Given text:
# # # #
If I wanted to bowl I’d join a bowling league. If I wanted to golf, I might join a golf club and read Golf magazine. If I wanted to meet more people with my interests while developing and improving my skills I could do any number of things. One thing I am not inclined to do is to join a support group for family members of people who are labelled somewhere on the mental health spectrum.
I thought it was a good idea once. It is what people are supposed to do, isn’t it? You join these support groups and you learn to cope, hopefully you learn greater compassion for your relative, you meet other people in the same boat so you feel you are not alone.
I would not make a good support group member because I want my relative (a.k.a. my “son”) to relinquish his label, not to embrace it. I don’t want to perpetuate his problems, I want to help him get over them and get on with life. I’m willing to admit that I am part of his problems, and I’m working on that, too. My experience with attending what passed for a support group for families opened my eyes to the fact that support groups perpetuate illness, just like bowling groups perpetuate bowling. Except in the second case that’s a positive, and in the first case, it’s a negative. There used to be stigma surrounding mental illness. Stigma does serve one useful function and that is to make some patients and some families damn anxious to get rid of the problem. Acceptance of a condition that you believe is a biological illness doesn’t have this galvanizing effect.
# # # #
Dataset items
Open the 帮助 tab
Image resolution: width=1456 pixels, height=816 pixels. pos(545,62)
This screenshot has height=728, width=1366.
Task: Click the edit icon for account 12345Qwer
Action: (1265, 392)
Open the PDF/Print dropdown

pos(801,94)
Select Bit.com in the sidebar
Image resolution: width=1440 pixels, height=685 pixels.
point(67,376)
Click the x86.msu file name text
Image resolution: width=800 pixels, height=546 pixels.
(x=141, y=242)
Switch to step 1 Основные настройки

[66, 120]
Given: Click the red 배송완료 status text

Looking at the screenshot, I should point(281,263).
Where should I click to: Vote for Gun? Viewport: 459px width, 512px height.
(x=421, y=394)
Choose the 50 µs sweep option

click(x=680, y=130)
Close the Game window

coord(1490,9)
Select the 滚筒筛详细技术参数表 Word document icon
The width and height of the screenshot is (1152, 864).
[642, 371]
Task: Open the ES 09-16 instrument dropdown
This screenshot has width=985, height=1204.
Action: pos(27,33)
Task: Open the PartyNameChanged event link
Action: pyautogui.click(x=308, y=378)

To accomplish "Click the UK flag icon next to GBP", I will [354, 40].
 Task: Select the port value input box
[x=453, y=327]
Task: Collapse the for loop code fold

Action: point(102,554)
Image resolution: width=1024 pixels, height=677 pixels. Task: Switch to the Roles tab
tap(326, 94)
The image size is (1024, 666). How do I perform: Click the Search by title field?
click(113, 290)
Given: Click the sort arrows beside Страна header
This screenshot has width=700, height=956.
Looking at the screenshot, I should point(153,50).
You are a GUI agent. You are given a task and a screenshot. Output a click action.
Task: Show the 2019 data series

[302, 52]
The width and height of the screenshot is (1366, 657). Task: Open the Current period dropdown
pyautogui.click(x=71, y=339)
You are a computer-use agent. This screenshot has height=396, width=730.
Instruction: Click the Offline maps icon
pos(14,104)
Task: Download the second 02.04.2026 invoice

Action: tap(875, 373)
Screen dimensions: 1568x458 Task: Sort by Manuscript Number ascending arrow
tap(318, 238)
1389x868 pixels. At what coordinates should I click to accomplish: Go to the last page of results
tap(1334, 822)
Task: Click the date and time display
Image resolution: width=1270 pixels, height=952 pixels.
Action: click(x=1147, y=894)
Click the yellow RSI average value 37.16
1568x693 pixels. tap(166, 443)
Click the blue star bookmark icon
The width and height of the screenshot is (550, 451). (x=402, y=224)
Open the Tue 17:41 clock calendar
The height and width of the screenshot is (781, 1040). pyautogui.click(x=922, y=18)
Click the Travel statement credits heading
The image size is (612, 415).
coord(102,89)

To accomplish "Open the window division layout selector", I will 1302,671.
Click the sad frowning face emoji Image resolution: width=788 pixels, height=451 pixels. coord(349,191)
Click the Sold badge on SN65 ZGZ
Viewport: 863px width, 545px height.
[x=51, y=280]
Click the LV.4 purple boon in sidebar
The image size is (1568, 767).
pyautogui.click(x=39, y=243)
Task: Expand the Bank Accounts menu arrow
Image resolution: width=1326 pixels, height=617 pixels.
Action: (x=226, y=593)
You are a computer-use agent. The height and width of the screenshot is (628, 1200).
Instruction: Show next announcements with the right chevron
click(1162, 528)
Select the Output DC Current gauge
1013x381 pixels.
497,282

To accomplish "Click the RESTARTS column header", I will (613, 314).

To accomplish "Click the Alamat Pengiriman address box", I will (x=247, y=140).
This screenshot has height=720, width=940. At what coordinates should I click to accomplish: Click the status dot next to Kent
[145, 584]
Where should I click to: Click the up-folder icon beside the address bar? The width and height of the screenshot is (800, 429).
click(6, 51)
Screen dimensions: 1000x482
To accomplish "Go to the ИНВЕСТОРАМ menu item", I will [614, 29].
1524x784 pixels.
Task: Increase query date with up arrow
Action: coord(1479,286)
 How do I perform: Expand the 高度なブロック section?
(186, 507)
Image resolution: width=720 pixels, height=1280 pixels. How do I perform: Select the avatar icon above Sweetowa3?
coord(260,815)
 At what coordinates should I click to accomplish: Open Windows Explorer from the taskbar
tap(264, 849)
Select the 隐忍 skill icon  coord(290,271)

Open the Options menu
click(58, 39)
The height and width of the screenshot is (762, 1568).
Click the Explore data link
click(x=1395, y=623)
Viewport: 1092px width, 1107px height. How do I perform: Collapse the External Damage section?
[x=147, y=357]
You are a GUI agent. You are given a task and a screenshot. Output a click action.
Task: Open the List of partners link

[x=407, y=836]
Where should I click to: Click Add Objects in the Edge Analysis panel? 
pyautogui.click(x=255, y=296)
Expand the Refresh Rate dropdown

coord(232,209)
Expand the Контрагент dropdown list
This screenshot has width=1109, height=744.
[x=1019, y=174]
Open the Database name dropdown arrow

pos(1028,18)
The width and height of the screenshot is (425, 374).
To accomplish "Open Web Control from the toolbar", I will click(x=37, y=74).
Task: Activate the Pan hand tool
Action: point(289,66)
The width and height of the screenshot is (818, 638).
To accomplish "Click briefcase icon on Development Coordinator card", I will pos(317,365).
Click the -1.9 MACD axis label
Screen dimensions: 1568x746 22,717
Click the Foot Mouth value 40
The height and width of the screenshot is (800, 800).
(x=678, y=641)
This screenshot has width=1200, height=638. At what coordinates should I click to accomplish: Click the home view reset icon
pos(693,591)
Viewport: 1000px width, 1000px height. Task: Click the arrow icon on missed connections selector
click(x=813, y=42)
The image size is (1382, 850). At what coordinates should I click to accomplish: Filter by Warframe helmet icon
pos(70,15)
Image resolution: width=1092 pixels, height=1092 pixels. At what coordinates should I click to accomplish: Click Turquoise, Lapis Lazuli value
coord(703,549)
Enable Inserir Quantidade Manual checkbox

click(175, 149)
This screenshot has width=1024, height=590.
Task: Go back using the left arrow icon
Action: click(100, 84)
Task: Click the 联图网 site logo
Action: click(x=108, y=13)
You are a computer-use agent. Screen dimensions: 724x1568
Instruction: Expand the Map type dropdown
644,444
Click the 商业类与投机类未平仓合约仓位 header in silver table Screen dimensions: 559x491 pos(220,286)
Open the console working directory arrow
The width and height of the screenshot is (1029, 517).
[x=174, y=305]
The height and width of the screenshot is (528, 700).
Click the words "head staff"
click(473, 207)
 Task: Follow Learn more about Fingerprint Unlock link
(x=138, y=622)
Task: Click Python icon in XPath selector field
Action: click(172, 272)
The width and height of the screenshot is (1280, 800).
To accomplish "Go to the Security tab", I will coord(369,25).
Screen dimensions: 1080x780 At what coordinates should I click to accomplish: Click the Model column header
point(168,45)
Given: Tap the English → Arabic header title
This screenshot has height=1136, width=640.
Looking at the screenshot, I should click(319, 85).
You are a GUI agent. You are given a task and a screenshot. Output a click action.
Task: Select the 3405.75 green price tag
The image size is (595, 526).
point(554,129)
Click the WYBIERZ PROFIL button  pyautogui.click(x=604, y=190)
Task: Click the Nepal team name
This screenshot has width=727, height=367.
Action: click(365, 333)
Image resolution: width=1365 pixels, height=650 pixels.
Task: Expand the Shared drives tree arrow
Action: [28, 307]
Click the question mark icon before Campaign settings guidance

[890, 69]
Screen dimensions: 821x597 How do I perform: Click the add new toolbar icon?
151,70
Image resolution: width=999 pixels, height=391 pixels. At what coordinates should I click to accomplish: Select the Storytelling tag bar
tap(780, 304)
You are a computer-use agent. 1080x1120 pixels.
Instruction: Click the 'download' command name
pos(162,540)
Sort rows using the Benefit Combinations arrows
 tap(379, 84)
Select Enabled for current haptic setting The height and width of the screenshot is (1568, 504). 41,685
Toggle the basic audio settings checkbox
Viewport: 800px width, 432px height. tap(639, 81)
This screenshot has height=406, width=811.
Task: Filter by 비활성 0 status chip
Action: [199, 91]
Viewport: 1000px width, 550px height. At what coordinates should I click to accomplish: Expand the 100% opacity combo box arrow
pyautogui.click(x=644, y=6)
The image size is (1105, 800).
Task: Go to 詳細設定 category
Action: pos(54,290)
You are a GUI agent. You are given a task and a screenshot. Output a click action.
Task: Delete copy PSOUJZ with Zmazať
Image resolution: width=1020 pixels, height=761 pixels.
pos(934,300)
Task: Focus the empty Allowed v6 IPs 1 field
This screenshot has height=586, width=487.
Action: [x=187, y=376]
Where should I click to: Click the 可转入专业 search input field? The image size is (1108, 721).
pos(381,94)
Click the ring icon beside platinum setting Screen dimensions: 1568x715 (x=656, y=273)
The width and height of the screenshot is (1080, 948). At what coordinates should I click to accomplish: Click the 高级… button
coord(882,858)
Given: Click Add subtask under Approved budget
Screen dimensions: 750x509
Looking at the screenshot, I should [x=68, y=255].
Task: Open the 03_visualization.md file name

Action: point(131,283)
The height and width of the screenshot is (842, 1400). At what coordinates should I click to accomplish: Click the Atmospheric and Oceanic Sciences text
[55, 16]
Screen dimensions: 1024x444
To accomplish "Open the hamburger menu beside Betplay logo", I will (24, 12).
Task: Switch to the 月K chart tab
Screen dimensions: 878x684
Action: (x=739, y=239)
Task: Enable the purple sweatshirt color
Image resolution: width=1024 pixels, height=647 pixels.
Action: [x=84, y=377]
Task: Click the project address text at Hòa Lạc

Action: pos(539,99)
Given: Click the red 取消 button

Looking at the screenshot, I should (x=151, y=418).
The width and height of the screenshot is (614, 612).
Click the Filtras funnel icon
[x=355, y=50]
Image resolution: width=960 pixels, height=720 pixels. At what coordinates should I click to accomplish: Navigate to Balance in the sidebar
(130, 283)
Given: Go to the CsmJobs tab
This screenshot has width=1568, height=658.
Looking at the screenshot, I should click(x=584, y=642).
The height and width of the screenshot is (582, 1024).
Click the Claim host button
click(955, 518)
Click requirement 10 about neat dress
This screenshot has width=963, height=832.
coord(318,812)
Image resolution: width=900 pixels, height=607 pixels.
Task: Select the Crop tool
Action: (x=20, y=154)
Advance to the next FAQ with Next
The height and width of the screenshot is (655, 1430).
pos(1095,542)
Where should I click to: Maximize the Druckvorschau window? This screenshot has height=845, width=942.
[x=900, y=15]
# # # #
The problem:
Can you rewrite the part of the piece on family support groups that opens with the words containing "If I wanted to bowl" and closes with "are not alone.", replacing "bowling league" with "darts league"?

Reply to the exercise:
If I wanted to bowl I’d join a darts league. If I wanted to golf, I might join a golf club and read Golf magazine. If I wanted to meet more people with my interests while developing and improving my skills I could do any number of things. One thing I am not inclined to do is to join a support group for family members of people who are labelled somewhere on the mental health spectrum.
I thought it was a good idea once. It is what people are supposed to do, isn’t it? You join these support groups and you learn to cope, hopefully you learn greater compassion for your relative, you meet other people in the same boat so you feel you are not alone.